We then profiled a subset (N=24) of the 72 VAT samples (Supplementary Fig. 5) with the Illumina 450K array, for direct comparisons of methylation scores estimated by the two methods when considering multiple samples. We applied a normalization method on the Illumina 450K array data to reduce technical biases that have been shown to have an impact on the β-values17 (Methods).
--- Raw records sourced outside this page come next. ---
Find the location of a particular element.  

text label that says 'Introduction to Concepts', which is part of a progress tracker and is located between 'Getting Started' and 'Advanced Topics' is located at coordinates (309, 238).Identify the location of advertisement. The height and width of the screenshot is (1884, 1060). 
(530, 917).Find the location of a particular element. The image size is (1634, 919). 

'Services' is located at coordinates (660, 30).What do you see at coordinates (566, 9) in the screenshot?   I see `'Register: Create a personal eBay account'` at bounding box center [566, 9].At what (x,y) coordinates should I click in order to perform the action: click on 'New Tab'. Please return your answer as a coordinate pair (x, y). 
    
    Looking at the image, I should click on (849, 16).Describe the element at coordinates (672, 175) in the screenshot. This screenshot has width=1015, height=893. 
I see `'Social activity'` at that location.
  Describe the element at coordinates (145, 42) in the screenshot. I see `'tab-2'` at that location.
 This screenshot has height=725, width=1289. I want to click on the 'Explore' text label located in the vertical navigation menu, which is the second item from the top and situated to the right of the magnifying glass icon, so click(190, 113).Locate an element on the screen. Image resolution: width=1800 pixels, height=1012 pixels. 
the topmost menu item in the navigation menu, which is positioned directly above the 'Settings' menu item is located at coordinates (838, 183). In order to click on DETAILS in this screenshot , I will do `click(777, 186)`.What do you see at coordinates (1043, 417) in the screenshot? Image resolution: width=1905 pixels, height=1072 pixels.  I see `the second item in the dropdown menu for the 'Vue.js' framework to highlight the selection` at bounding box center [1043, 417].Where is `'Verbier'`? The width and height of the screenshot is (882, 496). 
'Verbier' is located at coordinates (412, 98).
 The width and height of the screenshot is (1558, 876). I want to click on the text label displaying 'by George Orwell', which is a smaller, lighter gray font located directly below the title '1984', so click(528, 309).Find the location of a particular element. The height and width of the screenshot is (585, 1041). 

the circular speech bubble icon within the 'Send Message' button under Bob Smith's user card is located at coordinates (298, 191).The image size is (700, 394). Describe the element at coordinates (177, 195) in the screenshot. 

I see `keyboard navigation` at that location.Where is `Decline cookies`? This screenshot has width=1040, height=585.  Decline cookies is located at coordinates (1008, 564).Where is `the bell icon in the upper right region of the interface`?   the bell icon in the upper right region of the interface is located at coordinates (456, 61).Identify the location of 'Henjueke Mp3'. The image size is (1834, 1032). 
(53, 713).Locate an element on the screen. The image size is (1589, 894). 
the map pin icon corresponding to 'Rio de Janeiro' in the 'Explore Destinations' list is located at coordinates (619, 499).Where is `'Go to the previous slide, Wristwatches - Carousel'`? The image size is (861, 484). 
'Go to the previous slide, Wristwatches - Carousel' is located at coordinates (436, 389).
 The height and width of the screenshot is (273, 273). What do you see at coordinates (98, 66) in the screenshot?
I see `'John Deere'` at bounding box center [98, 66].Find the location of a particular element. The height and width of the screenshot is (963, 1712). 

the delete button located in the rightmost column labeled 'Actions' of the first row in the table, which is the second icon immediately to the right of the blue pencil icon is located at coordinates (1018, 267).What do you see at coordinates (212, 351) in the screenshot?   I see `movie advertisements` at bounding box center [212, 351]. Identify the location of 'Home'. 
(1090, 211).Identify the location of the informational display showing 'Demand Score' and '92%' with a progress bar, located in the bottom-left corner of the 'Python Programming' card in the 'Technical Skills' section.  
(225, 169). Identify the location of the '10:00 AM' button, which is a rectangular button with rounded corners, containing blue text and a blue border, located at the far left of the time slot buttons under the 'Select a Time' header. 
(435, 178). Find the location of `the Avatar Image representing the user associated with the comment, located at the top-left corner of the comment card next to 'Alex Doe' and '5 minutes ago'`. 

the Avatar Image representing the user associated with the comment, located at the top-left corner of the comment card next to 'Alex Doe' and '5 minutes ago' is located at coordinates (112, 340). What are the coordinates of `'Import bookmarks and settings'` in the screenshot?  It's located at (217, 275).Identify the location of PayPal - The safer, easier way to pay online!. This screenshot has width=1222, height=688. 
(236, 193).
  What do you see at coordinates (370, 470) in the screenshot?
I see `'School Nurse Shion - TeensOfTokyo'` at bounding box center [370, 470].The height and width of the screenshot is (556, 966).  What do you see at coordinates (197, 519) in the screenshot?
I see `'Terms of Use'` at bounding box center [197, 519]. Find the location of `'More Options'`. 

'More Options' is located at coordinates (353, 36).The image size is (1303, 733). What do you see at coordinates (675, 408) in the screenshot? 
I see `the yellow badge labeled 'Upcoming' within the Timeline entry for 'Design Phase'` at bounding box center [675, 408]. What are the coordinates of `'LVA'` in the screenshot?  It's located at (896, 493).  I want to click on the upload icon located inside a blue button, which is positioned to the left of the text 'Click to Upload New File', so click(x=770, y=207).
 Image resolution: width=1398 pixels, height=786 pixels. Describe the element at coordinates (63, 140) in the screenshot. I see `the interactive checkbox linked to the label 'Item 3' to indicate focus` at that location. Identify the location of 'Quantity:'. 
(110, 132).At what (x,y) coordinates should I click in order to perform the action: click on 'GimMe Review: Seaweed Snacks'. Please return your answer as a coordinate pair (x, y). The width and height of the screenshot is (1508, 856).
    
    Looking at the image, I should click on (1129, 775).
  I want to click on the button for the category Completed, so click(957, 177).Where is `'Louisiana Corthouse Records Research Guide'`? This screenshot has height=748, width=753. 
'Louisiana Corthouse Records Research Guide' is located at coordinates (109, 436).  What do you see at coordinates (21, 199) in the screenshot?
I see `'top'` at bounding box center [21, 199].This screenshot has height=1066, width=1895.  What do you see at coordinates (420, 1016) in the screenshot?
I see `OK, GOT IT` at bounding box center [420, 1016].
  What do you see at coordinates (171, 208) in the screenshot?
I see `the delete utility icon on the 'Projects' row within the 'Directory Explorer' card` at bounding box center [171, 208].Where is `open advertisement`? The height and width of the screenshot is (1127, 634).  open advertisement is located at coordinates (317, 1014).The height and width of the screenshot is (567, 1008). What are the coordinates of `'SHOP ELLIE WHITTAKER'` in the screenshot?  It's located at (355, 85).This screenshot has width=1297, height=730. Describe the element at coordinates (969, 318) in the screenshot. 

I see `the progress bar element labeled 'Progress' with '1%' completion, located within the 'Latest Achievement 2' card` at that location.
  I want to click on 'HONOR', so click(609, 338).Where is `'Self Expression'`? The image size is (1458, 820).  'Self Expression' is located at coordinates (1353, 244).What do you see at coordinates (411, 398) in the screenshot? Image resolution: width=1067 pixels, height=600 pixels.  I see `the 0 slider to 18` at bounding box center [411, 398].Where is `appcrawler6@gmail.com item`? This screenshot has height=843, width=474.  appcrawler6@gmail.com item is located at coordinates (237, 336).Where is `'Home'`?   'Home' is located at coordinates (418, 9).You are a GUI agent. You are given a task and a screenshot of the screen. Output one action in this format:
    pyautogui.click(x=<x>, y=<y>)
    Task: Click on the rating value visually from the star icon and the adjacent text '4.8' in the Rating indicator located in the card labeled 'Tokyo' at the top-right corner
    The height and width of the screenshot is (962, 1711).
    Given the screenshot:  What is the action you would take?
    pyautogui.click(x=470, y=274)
The average correlation of methylation levels estimated by the two methods was R=0.50 and R=0.58, respectively, for the top 25% (N=34,517, median s.d.=11.0) and top 10% (N=13,807; median s.d.=13.6) most variable CpGs in the MCC-Seq data based on s.d. estimates of each CpGs (Supplementary Fig. 9). These population-based correlations of MCC-Seq versus the Illumina 450K array are noticeably lower than the sample-based correlations described above; however, given the different nature of the comparisons, that is, correlation of the methylation measurements at each CpG in multiple individuals here versus the overall correlation across all CpGs within a single sample, they cannot be directly compared. As such, we find that the sample-based correlations across the 24 samples are similar to that described above for a single sample, ranging from R=0.93 to 0.96.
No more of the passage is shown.